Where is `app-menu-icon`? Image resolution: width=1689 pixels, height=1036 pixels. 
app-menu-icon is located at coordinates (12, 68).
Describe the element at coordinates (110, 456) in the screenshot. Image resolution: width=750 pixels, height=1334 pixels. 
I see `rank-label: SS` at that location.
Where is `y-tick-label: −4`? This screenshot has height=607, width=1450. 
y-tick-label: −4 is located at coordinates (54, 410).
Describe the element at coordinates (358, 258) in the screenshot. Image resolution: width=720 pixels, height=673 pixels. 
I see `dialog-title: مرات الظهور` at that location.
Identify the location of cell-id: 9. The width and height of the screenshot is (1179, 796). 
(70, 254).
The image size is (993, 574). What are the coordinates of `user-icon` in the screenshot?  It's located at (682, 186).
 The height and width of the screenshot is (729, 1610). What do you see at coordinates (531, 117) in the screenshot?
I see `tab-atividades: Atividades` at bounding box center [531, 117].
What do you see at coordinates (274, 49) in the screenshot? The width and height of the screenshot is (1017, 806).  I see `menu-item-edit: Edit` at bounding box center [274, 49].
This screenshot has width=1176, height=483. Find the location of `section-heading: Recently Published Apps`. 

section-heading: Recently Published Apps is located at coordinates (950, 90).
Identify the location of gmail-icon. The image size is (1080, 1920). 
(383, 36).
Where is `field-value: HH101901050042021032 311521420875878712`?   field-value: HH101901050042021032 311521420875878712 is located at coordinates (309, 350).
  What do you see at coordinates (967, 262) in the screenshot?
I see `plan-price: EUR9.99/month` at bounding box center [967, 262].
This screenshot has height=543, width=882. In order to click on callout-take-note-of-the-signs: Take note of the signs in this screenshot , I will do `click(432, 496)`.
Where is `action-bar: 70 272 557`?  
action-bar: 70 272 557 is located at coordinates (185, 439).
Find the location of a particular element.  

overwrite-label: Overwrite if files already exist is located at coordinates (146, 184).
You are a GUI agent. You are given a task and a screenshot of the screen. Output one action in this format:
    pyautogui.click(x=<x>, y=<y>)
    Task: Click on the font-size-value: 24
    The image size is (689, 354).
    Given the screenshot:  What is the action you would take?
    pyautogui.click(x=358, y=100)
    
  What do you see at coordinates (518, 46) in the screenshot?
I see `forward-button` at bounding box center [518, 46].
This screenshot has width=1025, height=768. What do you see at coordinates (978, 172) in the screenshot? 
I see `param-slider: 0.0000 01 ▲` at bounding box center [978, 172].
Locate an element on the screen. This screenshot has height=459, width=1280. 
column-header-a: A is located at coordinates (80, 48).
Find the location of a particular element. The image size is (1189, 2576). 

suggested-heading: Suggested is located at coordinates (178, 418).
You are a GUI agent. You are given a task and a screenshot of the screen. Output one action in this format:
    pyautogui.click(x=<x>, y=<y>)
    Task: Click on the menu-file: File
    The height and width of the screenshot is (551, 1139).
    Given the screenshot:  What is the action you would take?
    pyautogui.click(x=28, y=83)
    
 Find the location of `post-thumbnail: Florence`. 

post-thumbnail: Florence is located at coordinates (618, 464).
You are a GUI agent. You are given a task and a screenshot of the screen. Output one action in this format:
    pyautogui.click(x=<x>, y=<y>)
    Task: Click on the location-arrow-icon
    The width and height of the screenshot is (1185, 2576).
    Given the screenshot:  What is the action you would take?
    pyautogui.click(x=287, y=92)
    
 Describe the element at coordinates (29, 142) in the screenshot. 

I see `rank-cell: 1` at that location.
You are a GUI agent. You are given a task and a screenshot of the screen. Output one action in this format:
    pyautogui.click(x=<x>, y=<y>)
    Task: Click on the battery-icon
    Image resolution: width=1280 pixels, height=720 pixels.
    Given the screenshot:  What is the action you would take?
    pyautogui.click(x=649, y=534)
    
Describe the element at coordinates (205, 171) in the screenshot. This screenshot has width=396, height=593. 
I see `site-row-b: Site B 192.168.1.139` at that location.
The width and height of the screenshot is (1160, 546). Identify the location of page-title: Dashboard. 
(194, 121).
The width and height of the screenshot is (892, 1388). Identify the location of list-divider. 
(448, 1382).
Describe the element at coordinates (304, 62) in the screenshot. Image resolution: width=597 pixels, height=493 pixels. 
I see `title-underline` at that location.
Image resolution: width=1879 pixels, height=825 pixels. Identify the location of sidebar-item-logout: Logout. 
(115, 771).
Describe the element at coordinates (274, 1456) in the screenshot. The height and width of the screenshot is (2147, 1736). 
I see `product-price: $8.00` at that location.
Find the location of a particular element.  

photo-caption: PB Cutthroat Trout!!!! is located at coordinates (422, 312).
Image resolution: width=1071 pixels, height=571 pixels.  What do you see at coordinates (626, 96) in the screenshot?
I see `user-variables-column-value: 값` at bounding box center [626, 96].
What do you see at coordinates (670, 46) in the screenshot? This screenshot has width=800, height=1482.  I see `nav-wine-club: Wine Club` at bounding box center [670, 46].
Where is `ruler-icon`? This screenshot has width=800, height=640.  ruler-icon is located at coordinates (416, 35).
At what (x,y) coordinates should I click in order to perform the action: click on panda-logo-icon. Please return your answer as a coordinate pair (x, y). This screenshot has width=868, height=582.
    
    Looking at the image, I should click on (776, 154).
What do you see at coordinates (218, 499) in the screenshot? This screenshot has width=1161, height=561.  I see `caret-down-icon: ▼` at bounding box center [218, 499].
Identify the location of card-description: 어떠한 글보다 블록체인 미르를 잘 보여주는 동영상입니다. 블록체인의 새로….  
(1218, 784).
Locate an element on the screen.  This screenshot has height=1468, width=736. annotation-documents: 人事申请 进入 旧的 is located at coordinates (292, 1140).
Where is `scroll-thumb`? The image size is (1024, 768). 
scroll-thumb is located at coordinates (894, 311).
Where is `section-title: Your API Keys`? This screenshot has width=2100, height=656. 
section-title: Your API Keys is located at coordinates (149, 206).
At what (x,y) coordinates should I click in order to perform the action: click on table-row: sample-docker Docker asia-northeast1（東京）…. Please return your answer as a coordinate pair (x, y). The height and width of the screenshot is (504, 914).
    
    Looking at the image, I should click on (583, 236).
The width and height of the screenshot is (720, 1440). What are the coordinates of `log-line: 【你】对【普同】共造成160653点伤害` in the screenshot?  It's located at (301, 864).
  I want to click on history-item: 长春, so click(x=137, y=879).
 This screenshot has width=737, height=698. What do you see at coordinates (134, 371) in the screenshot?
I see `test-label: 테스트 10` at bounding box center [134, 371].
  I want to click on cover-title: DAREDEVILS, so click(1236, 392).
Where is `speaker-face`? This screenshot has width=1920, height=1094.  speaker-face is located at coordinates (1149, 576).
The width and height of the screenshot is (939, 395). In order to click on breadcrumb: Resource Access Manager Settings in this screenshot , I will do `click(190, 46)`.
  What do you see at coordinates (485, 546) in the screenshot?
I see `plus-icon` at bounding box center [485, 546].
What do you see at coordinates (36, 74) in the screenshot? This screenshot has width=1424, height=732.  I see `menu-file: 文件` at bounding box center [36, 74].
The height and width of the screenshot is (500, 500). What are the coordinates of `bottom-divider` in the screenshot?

++++++++++

> **What you are asked to do**:
Could you edit the listing above, changing every "Image resolution" to "Screen size" and leaving everything else as it is?

> **Expected answer**:
Where is `app-menu-icon`? Screen size: width=1689 pixels, height=1036 pixels. 
app-menu-icon is located at coordinates (12, 68).
Describe the element at coordinates (110, 456) in the screenshot. Screen size: width=750 pixels, height=1334 pixels. 
I see `rank-label: SS` at that location.
Where is `y-tick-label: −4`? This screenshot has height=607, width=1450. 
y-tick-label: −4 is located at coordinates (54, 410).
Describe the element at coordinates (358, 258) in the screenshot. Screen size: width=720 pixels, height=673 pixels. 
I see `dialog-title: مرات الظهور` at that location.
Identify the location of cell-id: 9. The width and height of the screenshot is (1179, 796). 
(70, 254).
The image size is (993, 574). What are the coordinates of `user-icon` in the screenshot?  It's located at (682, 186).
 The height and width of the screenshot is (729, 1610). What do you see at coordinates (531, 117) in the screenshot?
I see `tab-atividades: Atividades` at bounding box center [531, 117].
What do you see at coordinates (274, 49) in the screenshot? The width and height of the screenshot is (1017, 806).  I see `menu-item-edit: Edit` at bounding box center [274, 49].
This screenshot has width=1176, height=483. Find the location of `section-heading: Recently Published Apps`. 

section-heading: Recently Published Apps is located at coordinates (950, 90).
Identify the location of gmail-icon. The image size is (1080, 1920). 
(383, 36).
Where is `field-value: HH101901050042021032 311521420875878712`?   field-value: HH101901050042021032 311521420875878712 is located at coordinates (309, 350).
  What do you see at coordinates (967, 262) in the screenshot?
I see `plan-price: EUR9.99/month` at bounding box center [967, 262].
This screenshot has height=543, width=882. In order to click on callout-take-note-of-the-signs: Take note of the signs in this screenshot , I will do `click(432, 496)`.
Where is `action-bar: 70 272 557`?  
action-bar: 70 272 557 is located at coordinates (185, 439).
Find the location of a particular element.  

overwrite-label: Overwrite if files already exist is located at coordinates (146, 184).
You are a GUI agent. You are given a task and a screenshot of the screen. Output one action in this format:
    pyautogui.click(x=<x>, y=<y>)
    Task: Click on the font-size-value: 24
    The image size is (689, 354).
    Given the screenshot:  What is the action you would take?
    pyautogui.click(x=358, y=100)
    
  What do you see at coordinates (518, 46) in the screenshot?
I see `forward-button` at bounding box center [518, 46].
This screenshot has width=1025, height=768. What do you see at coordinates (978, 172) in the screenshot? 
I see `param-slider: 0.0000 01 ▲` at bounding box center [978, 172].
Locate an element on the screen. This screenshot has height=459, width=1280. 
column-header-a: A is located at coordinates (80, 48).
Find the location of a particular element. The image size is (1189, 2576). 

suggested-heading: Suggested is located at coordinates (178, 418).
You are a GUI agent. You are given a task and a screenshot of the screen. Output one action in this format:
    pyautogui.click(x=<x>, y=<y>)
    Task: Click on the menu-file: File
    The height and width of the screenshot is (551, 1139).
    Given the screenshot:  What is the action you would take?
    pyautogui.click(x=28, y=83)
    
 Find the location of `post-thumbnail: Florence`. 

post-thumbnail: Florence is located at coordinates (618, 464).
You are a GUI agent. You are given a task and a screenshot of the screen. Output one action in this format:
    pyautogui.click(x=<x>, y=<y>)
    Task: Click on the location-arrow-icon
    The width and height of the screenshot is (1185, 2576).
    Given the screenshot:  What is the action you would take?
    pyautogui.click(x=287, y=92)
    
 Describe the element at coordinates (29, 142) in the screenshot. 

I see `rank-cell: 1` at that location.
You are a GUI agent. You are given a task and a screenshot of the screen. Output one action in this format:
    pyautogui.click(x=<x>, y=<y>)
    Task: Click on the battery-icon
    Screen size: width=1280 pixels, height=720 pixels.
    Given the screenshot:  What is the action you would take?
    pyautogui.click(x=649, y=534)
    
Describe the element at coordinates (205, 171) in the screenshot. This screenshot has width=396, height=593. 
I see `site-row-b: Site B 192.168.1.139` at that location.
The width and height of the screenshot is (1160, 546). Identify the location of page-title: Dashboard. 
(194, 121).
The width and height of the screenshot is (892, 1388). Identify the location of list-divider. 
(448, 1382).
Describe the element at coordinates (304, 62) in the screenshot. Screen size: width=597 pixels, height=493 pixels. 
I see `title-underline` at that location.
Screen size: width=1879 pixels, height=825 pixels. Identify the location of sidebar-item-logout: Logout. 
(115, 771).
Describe the element at coordinates (274, 1456) in the screenshot. The height and width of the screenshot is (2147, 1736). 
I see `product-price: $8.00` at that location.
Find the location of a particular element.  

photo-caption: PB Cutthroat Trout!!!! is located at coordinates (422, 312).
Screen size: width=1071 pixels, height=571 pixels.  What do you see at coordinates (626, 96) in the screenshot?
I see `user-variables-column-value: 값` at bounding box center [626, 96].
What do you see at coordinates (670, 46) in the screenshot? This screenshot has width=800, height=1482.  I see `nav-wine-club: Wine Club` at bounding box center [670, 46].
Where is `ruler-icon`? This screenshot has width=800, height=640.  ruler-icon is located at coordinates (416, 35).
At what (x,y) coordinates should I click in order to perform the action: click on panda-logo-icon. Please return your answer as a coordinate pair (x, y). This screenshot has width=868, height=582.
    
    Looking at the image, I should click on (776, 154).
What do you see at coordinates (218, 499) in the screenshot? This screenshot has width=1161, height=561.  I see `caret-down-icon: ▼` at bounding box center [218, 499].
Identify the location of card-description: 어떠한 글보다 블록체인 미르를 잘 보여주는 동영상입니다. 블록체인의 새로….  
(1218, 784).
Locate an element on the screen.  This screenshot has height=1468, width=736. annotation-documents: 人事申请 进入 旧的 is located at coordinates (292, 1140).
Where is `scroll-thumb`? The image size is (1024, 768). 
scroll-thumb is located at coordinates (894, 311).
Where is `section-title: Your API Keys`? This screenshot has width=2100, height=656. 
section-title: Your API Keys is located at coordinates (149, 206).
At what (x,y) coordinates should I click in order to perform the action: click on table-row: sample-docker Docker asia-northeast1（東京）…. Please return your answer as a coordinate pair (x, y). The height and width of the screenshot is (504, 914).
    
    Looking at the image, I should click on (583, 236).
The width and height of the screenshot is (720, 1440). What are the coordinates of `log-line: 【你】对【普同】共造成160653点伤害` in the screenshot?  It's located at (301, 864).
  I want to click on history-item: 长春, so click(x=137, y=879).
 This screenshot has width=737, height=698. What do you see at coordinates (134, 371) in the screenshot?
I see `test-label: 테스트 10` at bounding box center [134, 371].
  I want to click on cover-title: DAREDEVILS, so click(1236, 392).
Where is `speaker-face`? This screenshot has width=1920, height=1094.  speaker-face is located at coordinates (1149, 576).
The width and height of the screenshot is (939, 395). In order to click on breadcrumb: Resource Access Manager Settings in this screenshot , I will do `click(190, 46)`.
  What do you see at coordinates (485, 546) in the screenshot?
I see `plus-icon` at bounding box center [485, 546].
What do you see at coordinates (36, 74) in the screenshot? This screenshot has width=1424, height=732.  I see `menu-file: 文件` at bounding box center [36, 74].
The height and width of the screenshot is (500, 500). What are the coordinates of `bottom-divider` in the screenshot?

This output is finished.